───── QUOTED PASSAGE

Like many middle-class Lebanese families, the Hafiz family lived comfortably before the country’s economic crisis.

When the financial collapse began, they could still get by, living from their savings and work.

But that changed when Sali’s younger sister, 22-year-old Nanci, was diagnosed with brain cancer seven months ago, and the family began selling their belongings after the bank denied their request to withdraw money to pay for Nanci’s $20,000 surgery.

“We are not criminals, we have the money, but [the banks] are stealing it,” Sali said.

With more money needed for Nanci’s treatment in Istanbul, and the bank once again denying a withdrawal request, Nanci asked Sali to take care of her children if she died.

“I said ‘I’m ready to die for you to get better and I promise you I’ll get you the money,’” Sali told Al  Jazeera.

The next day Sali entered the bank with the gun.

Sali and Ekraam still beam when they share details of the hold-up.

They left the bank with more than $13,000 and an official bank receipt.

Police quickly surrounded their house but left when Sali posted on Facebook that she was at the airport heading to Istanbul.

She said she then left Beirut, disguised as a pregnant woman.

Millions stolen

Ibrahim Abdallah was among the crowds cheering for Sali from outside the bank on September 14.

“We are not robbing, for us, we call it liberating our deposits because the banks are robbing us, they are robbing all of the Lebanese”, Abdallah told Al Jazeera.

Abdallah is a member of the Depositors Outcry Association, a group of activists protesting for the right to access their money, and which has helped organise some of the bank hold-ups.

──────────
───── EXTRACTED ENTRIES

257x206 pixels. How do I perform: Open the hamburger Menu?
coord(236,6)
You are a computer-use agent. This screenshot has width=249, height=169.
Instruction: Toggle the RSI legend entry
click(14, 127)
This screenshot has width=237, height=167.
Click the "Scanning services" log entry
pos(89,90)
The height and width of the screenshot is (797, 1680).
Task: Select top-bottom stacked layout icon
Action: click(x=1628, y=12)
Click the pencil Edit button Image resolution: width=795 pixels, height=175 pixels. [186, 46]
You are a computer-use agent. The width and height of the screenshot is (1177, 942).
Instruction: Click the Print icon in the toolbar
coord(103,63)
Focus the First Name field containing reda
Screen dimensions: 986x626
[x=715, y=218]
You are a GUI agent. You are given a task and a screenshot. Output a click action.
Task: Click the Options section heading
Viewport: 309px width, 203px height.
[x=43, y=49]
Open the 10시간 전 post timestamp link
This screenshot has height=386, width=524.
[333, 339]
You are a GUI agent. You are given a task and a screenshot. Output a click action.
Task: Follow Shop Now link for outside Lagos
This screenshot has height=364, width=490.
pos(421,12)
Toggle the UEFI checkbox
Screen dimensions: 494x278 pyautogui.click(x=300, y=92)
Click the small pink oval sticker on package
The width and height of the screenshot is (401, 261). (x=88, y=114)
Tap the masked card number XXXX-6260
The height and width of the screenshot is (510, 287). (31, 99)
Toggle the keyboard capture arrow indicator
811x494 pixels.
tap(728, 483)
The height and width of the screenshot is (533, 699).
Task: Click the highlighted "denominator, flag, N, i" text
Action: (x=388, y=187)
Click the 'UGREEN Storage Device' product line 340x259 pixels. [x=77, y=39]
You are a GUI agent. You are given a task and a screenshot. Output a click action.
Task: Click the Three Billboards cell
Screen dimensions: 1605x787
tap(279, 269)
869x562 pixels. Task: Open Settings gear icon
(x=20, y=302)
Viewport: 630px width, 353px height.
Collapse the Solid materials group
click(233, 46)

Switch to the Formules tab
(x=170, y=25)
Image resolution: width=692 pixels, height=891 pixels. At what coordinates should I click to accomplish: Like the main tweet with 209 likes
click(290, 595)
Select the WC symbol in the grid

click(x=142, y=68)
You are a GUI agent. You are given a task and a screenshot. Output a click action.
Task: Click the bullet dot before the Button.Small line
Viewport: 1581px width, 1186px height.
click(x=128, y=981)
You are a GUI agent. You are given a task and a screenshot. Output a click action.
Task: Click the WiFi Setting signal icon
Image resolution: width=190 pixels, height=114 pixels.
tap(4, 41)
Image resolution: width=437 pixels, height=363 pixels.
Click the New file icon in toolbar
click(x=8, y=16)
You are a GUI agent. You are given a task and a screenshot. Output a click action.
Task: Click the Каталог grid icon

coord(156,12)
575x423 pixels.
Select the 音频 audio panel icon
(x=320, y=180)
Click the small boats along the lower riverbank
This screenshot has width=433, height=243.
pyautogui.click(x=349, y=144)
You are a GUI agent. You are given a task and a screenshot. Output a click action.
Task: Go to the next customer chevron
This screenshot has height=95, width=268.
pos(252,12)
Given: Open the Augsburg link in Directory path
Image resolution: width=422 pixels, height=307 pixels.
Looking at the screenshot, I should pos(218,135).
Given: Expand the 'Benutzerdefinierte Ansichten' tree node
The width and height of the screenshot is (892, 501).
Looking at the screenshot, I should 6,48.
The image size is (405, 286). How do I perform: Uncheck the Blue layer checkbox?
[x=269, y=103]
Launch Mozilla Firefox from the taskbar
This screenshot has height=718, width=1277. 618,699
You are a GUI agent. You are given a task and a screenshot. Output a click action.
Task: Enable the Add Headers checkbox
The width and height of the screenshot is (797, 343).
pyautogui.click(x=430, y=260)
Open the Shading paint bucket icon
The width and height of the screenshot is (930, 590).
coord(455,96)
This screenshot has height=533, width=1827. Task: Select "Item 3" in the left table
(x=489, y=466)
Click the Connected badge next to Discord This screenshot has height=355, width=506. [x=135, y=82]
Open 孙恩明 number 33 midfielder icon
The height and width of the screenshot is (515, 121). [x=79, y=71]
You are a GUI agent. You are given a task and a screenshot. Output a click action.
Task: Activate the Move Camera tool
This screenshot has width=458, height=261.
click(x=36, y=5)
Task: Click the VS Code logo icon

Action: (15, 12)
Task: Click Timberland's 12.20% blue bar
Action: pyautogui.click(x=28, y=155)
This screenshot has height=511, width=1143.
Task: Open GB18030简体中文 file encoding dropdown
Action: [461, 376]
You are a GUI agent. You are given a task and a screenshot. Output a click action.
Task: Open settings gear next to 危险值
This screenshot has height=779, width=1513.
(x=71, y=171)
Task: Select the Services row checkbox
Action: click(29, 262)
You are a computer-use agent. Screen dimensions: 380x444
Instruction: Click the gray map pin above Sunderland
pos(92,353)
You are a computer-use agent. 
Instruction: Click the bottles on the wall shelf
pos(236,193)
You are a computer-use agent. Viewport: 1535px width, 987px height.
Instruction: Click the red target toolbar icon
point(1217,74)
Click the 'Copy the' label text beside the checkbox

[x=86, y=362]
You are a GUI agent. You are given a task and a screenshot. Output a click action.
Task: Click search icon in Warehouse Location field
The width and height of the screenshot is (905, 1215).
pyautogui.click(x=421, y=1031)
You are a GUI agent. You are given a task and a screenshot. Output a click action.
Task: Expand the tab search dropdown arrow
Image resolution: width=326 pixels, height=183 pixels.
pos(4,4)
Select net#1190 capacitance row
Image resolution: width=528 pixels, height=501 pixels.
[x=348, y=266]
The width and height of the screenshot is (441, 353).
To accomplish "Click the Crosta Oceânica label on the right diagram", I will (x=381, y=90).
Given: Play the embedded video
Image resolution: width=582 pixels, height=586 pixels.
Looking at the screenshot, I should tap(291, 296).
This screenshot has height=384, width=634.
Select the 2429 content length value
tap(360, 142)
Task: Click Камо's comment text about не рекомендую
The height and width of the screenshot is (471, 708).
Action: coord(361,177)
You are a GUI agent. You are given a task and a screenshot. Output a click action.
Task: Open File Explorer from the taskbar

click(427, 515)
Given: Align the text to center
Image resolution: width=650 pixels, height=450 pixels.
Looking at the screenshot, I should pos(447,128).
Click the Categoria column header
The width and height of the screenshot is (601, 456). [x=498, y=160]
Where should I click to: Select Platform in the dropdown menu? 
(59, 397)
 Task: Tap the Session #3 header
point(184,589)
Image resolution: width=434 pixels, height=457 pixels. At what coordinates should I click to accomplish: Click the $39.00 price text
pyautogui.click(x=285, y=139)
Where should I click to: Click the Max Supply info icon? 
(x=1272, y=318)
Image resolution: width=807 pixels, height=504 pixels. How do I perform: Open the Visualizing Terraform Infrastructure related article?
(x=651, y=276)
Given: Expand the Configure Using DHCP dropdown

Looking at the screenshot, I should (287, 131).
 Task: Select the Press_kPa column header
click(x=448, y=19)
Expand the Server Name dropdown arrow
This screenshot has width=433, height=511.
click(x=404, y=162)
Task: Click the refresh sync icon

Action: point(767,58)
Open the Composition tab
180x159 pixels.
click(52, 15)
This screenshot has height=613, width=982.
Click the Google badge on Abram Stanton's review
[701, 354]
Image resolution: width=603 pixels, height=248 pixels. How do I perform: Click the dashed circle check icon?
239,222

──────────

TASKS TO CARRY OUT ▸
1. In the article about the Lebanese bank hold-up:
(a) How old is Nanci?
(b) How much money did Sali and Ekraam leave the bank with?
(c) What group does Ibrahim Abdallah belong to?
2. Set down everything in the article about the Lebanese bank hold-up from "Sali and Ekraam" down to "on September 14.".

ANSWERS TO THE EXERCISES ▸
1.
(a) 22 years old.
(b) More than $13,000, along with an official bank receipt.
(c) The Depositors Outcry Association.

2.
Sali and Ekraam still beam when they share details of the hold-up.

They left the bank with more than $13,000 and an official bank receipt.

Police quickly surrounded their house but left when Sali posted on Facebook that she was at the airport heading to Istanbul.

She said she then left Beirut, disguised as a pregnant woman.

Millions stolen

Ibrahim Abdallah was among the crowds cheering for Sali from outside the bank on September 14.